Justin Verlander Is The Only Pitcher In MLB History To Lose His First Five World Series Starts

Despite being one of the finest pitchers in Major League Baseball since his career began in 2005, the Houston Astros' Justin Verlander has developed a reputation as an underachiever during the World Series. While his performance in Wednesday's Game 2 wasn't a jaw-droppingly poor performance, allowing four runs with six strikeouts over seven innings, it wasn't enough to keep pace with the Washington Nationals' Stephen Strasburg. Verlander was to blame for allowing a clutch home run by Kurt Suzuki that broke a 2-2 deadlock, with the Astros eventually losing in a 12-3 rout. The result ended up dropping Verlander's World Series record to 0-5, having lost every appearance he has made in the Fall Classic during his career.

Losses haven't been a common thing in 2019. His 21 wins were the most in Major League Baseball and he is a contender for the American League Cy Young award. During the 2019 postseason, Verlander has been somewhat inconsistent for his standards, alternating between untouchable and mortal throughout his four games against the New York Yankees and Tampa Bay Rays.

Before his 2019 World Series debut, Verlander appeared in three previous editions of the fall classic, twice with the Detroit Tigers in 2006 and 2012, then once before with the Houston Astros in 2017. After Tuesday's appearance, Verlander's World Series stats are now a 5.67 ERA in five starts with 30 strikeouts over 27 innings, according to Baseball Reference.

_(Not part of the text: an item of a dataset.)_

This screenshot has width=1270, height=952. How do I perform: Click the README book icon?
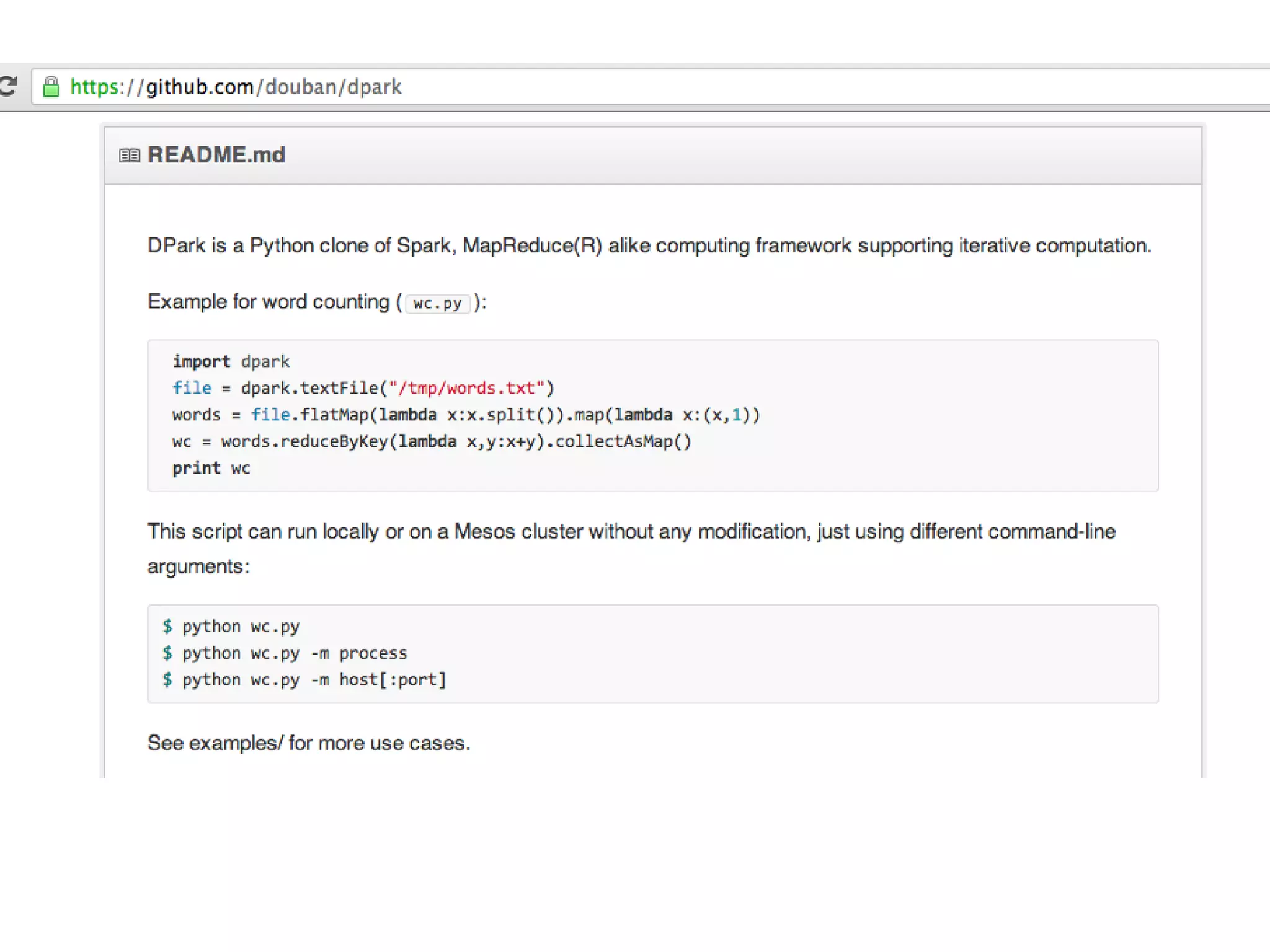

Verlander's biggest weakness this postseason has been his inability to quickly settle in, often forced to play from behind after allowing runs in the first inning. Verlander set another record on Tuesday after he allowed two first-inning runs by the Nationals. That brought his total for the entire season up to nine, a feat that has yet to be achieved. Those two runs are added to the four he allowed to the Yankees in the American League Championship Series and the three he allowed against the Rays in the divisional round, both in games where the Astros could have potentially closed out the series but would end up losing.

While his World Series output has been undoubtedly disappointing, Verlander did hit a milestone that proved his reputation as one of the finest pitchers of the last 20 years. After falling behind 2-0 in the first inning, the pitcher settled in and struck out four of the following six Nationals. That made Verlander the all-time postseason strikeouts leader, taking him beyond the previous record of 199 held by the Atlanta Braves' John Smoltz. Verlander finished the night with 202 career strikeouts.